_Exercise brief_
Can you rewrite the testimonial below, starting with "Fast forward a" and going on through "was really there.", with "circle" replaced by "community"?

_Passage to read_
________________
|“When Melanie asked if I was open to sharing my experience, my body responded with a wholehearted YES, and at the same time I struggled with sitting and reflecting on where to start. Because the start for me represents something so big, so magical, and so special. The start has led me down a path of self discovery, deep healing, intentional living, and living abundantly in sacred relationship with myself, my friends, and my family.
I started working with Melanie 4 years ago. I was in a toxic relationship and feeling a bit stuck in life, without a strong sense of self. That first 6 months, Melanie guided me through exploring that murkiness, while helping me instill new ideas about women’s strength, life cycles, our feminine creativity, and societal stories and personas we take on as our own identities. She helped me get unstuck, and I felt so supported and nourished from the other women in the group. We were all ages and walks of life, and it was comforting and reassuring to know I wasn’t alone in my celebrations and losses. The work felt like one part group therapy, one part ritual and ceremony, and one part life coaching. And I loved it. I came out of the first 6 months feeling happy, leaving behind that toxic relationship (whoohoo!), and more sure of myself.
Fast forward a year and a half later, I had chosen to take a pause on the healing work, but comfortable in life with a partner I loved. And then said partner left me suddenly in a brutal way, and I was left dumbfounded and frozen to pick up the pieces. I rejoined the circle, this time in the 12 month group program, and was once again enthralled. The connections and lessons were deeper and more powerful this second time, as I was able to build off my previous foundations, and dive deeper into my being to see what was really there.
________________
_Recorded data_
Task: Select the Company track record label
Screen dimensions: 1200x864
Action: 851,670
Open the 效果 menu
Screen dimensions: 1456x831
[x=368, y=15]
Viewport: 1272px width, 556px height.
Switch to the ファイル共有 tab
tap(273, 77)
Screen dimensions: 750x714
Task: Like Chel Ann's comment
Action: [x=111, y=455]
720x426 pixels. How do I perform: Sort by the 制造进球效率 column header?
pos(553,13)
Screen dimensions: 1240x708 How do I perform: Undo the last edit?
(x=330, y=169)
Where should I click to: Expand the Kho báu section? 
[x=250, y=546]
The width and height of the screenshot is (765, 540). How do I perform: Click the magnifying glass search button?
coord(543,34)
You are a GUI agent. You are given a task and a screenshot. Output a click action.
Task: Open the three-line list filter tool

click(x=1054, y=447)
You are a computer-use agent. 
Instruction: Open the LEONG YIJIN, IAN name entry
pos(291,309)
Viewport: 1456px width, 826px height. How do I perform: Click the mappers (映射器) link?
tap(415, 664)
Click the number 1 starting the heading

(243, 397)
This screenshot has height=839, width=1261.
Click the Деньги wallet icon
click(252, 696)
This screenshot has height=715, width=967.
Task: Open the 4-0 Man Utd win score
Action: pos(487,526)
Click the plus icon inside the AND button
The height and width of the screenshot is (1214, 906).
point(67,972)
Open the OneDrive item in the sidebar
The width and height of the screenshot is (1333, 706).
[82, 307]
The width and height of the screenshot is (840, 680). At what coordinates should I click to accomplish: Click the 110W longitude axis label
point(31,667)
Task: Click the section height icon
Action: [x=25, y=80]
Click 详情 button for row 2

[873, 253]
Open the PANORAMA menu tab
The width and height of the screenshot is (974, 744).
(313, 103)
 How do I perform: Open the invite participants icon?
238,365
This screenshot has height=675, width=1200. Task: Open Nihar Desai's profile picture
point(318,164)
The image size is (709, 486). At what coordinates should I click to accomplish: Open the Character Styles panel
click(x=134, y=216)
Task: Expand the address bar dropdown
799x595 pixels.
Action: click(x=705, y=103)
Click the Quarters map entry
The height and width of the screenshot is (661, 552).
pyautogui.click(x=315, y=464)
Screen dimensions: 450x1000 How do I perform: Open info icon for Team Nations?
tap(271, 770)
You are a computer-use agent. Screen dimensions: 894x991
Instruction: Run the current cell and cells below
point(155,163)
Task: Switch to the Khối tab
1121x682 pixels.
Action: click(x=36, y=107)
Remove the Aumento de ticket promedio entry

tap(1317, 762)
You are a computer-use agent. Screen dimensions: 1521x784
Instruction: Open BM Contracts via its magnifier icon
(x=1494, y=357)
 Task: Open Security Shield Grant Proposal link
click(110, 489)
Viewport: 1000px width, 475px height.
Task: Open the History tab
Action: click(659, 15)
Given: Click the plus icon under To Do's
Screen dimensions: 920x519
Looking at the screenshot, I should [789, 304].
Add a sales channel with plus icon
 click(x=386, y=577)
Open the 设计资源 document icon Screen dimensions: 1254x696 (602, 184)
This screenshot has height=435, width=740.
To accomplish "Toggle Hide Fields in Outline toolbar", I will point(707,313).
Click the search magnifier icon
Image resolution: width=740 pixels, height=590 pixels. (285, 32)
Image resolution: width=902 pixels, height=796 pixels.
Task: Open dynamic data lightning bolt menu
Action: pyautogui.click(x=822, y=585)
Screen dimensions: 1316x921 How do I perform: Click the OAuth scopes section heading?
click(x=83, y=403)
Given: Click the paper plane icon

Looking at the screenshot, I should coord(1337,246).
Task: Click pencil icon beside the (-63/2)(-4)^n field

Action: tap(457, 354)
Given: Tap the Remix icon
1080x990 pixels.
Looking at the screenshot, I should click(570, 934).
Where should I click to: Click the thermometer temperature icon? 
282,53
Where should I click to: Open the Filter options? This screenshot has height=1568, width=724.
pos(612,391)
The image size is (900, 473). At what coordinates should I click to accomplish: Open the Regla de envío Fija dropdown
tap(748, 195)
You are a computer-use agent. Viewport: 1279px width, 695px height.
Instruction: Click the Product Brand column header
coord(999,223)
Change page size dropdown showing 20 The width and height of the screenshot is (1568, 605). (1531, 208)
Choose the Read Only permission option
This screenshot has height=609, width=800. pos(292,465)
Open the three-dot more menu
________________
_Completed exercise_
Fast forward a year and a half later, I had chosen to take a pause on the healing work, but comfortable in life with a partner I loved. And then said partner left me suddenly in a brutal way, and I was left dumbfounded and frozen to pick up the pieces. I rejoined the community, this time in the 12 month group program, and was once again enthralled. The connections and lessons were deeper and more powerful this second time, as I was able to build off my previous foundations, and dive deeper into my being to see what was really there.